»»

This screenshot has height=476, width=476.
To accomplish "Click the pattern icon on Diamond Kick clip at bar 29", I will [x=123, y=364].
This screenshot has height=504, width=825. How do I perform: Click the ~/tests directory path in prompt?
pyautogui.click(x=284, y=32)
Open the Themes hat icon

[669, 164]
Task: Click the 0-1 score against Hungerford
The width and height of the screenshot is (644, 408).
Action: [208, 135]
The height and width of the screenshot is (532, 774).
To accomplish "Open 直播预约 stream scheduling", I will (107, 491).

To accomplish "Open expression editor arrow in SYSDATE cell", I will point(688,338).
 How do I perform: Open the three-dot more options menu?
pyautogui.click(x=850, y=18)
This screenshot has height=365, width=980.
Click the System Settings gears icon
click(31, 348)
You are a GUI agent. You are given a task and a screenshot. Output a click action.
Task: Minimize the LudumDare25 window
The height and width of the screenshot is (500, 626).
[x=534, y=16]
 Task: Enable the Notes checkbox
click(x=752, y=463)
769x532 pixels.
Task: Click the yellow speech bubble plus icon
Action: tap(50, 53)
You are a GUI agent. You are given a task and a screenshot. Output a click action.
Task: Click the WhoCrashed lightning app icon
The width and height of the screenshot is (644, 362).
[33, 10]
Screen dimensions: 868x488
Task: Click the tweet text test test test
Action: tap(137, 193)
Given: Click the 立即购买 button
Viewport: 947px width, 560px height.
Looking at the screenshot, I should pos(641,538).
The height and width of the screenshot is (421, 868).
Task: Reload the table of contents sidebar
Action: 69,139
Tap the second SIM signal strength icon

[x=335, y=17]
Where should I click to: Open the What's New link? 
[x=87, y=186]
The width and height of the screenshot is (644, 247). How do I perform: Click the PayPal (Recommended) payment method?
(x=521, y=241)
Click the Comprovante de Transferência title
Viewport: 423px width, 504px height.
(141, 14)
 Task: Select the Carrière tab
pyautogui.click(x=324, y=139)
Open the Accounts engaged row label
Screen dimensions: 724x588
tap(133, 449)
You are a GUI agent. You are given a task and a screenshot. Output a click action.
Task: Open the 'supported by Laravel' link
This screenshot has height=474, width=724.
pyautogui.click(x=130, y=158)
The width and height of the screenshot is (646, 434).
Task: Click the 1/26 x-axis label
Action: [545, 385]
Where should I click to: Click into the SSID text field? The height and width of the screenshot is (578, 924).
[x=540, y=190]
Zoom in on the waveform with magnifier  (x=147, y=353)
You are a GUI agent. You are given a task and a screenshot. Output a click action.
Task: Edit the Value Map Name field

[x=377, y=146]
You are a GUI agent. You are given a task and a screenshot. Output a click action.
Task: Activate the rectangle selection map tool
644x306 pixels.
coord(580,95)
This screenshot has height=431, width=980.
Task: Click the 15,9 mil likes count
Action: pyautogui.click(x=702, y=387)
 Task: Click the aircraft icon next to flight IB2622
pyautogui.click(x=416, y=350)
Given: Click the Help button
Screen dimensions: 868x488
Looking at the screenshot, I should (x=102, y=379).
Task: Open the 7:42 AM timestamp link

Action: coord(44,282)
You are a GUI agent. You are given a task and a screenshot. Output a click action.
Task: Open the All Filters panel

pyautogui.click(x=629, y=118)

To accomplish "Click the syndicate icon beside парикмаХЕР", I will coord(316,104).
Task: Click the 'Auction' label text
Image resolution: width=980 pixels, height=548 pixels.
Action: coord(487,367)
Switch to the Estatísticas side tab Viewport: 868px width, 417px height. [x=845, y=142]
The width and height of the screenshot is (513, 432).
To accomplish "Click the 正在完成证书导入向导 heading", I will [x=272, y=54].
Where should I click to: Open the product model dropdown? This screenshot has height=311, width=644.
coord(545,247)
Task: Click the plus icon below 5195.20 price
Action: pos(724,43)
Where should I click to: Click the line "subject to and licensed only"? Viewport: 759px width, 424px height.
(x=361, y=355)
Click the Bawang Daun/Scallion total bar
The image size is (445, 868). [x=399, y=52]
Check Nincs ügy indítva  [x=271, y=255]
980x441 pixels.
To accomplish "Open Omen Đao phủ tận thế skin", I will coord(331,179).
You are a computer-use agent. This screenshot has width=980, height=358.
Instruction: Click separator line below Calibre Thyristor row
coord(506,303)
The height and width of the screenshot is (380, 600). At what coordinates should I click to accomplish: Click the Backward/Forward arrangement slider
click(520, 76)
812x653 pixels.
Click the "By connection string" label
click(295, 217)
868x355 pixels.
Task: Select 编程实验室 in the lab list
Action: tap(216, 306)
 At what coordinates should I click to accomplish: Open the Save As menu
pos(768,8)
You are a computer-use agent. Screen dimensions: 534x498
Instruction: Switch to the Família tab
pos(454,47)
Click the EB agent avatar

««

Print the material above once more, exactly.

This screenshot has height=476, width=476.
To accomplish "Click the pattern icon on Diamond Kick clip at bar 29", I will [x=123, y=364].
This screenshot has height=504, width=825. How do I perform: Click the ~/tests directory path in prompt?
pyautogui.click(x=284, y=32)
Open the Themes hat icon

[669, 164]
Task: Click the 0-1 score against Hungerford
The width and height of the screenshot is (644, 408).
Action: [208, 135]
The height and width of the screenshot is (532, 774).
To accomplish "Open 直播预约 stream scheduling", I will (107, 491).

To accomplish "Open expression editor arrow in SYSDATE cell", I will point(688,338).
 How do I perform: Open the three-dot more options menu?
pyautogui.click(x=850, y=18)
This screenshot has height=365, width=980.
Click the System Settings gears icon
click(31, 348)
You are a GUI agent. You are given a task and a screenshot. Output a click action.
Task: Minimize the LudumDare25 window
The height and width of the screenshot is (500, 626).
[x=534, y=16]
 Task: Enable the Notes checkbox
click(x=752, y=463)
769x532 pixels.
Task: Click the yellow speech bubble plus icon
Action: tap(50, 53)
You are a GUI agent. You are given a task and a screenshot. Output a click action.
Task: Click the WhoCrashed lightning app icon
The width and height of the screenshot is (644, 362).
[33, 10]
Screen dimensions: 868x488
Task: Click the tweet text test test test
Action: tap(137, 193)
Given: Click the 立即购买 button
Viewport: 947px width, 560px height.
Looking at the screenshot, I should pos(641,538).
The height and width of the screenshot is (421, 868).
Task: Reload the table of contents sidebar
Action: 69,139
Tap the second SIM signal strength icon

[x=335, y=17]
Where should I click to: Open the What's New link? 
[x=87, y=186]
The width and height of the screenshot is (644, 247). How do I perform: Click the PayPal (Recommended) payment method?
(x=521, y=241)
Click the Comprovante de Transferência title
Viewport: 423px width, 504px height.
(141, 14)
 Task: Select the Carrière tab
pyautogui.click(x=324, y=139)
Open the Accounts engaged row label
Screen dimensions: 724x588
tap(133, 449)
You are a GUI agent. You are given a task and a screenshot. Output a click action.
Task: Open the 'supported by Laravel' link
This screenshot has height=474, width=724.
pyautogui.click(x=130, y=158)
The width and height of the screenshot is (646, 434).
Task: Click the 1/26 x-axis label
Action: [545, 385]
Where should I click to: Click into the SSID text field? The height and width of the screenshot is (578, 924).
[x=540, y=190]
Zoom in on the waveform with magnifier  (x=147, y=353)
You are a GUI agent. You are given a task and a screenshot. Output a click action.
Task: Edit the Value Map Name field

[x=377, y=146]
You are a GUI agent. You are given a task and a screenshot. Output a click action.
Task: Activate the rectangle selection map tool
644x306 pixels.
coord(580,95)
This screenshot has height=431, width=980.
Task: Click the 15,9 mil likes count
Action: pyautogui.click(x=702, y=387)
 Task: Click the aircraft icon next to flight IB2622
pyautogui.click(x=416, y=350)
Given: Click the Help button
Screen dimensions: 868x488
Looking at the screenshot, I should (x=102, y=379).
Task: Open the 7:42 AM timestamp link

Action: coord(44,282)
You are a GUI agent. You are given a task and a screenshot. Output a click action.
Task: Open the All Filters panel

pyautogui.click(x=629, y=118)

To accomplish "Click the syndicate icon beside парикмаХЕР", I will coord(316,104).
Task: Click the 'Auction' label text
Image resolution: width=980 pixels, height=548 pixels.
Action: coord(487,367)
Switch to the Estatísticas side tab Viewport: 868px width, 417px height. [x=845, y=142]
The width and height of the screenshot is (513, 432).
To accomplish "Click the 正在完成证书导入向导 heading", I will [x=272, y=54].
Where should I click to: Open the product model dropdown? This screenshot has height=311, width=644.
coord(545,247)
Task: Click the plus icon below 5195.20 price
Action: pos(724,43)
Where should I click to: Click the line "subject to and licensed only"? Viewport: 759px width, 424px height.
(x=361, y=355)
Click the Bawang Daun/Scallion total bar
The image size is (445, 868). [x=399, y=52]
Check Nincs ügy indítva  [x=271, y=255]
980x441 pixels.
To accomplish "Open Omen Đao phủ tận thế skin", I will coord(331,179).
You are a computer-use agent. This screenshot has width=980, height=358.
Instruction: Click separator line below Calibre Thyristor row
coord(506,303)
The height and width of the screenshot is (380, 600). At what coordinates should I click to accomplish: Click the Backward/Forward arrangement slider
click(520, 76)
812x653 pixels.
Click the "By connection string" label
click(295, 217)
868x355 pixels.
Task: Select 编程实验室 in the lab list
Action: tap(216, 306)
 At what coordinates should I click to accomplish: Open the Save As menu
pos(768,8)
You are a computer-use agent. Screen dimensions: 534x498
Instruction: Switch to the Família tab
pos(454,47)
Click the EB agent avatar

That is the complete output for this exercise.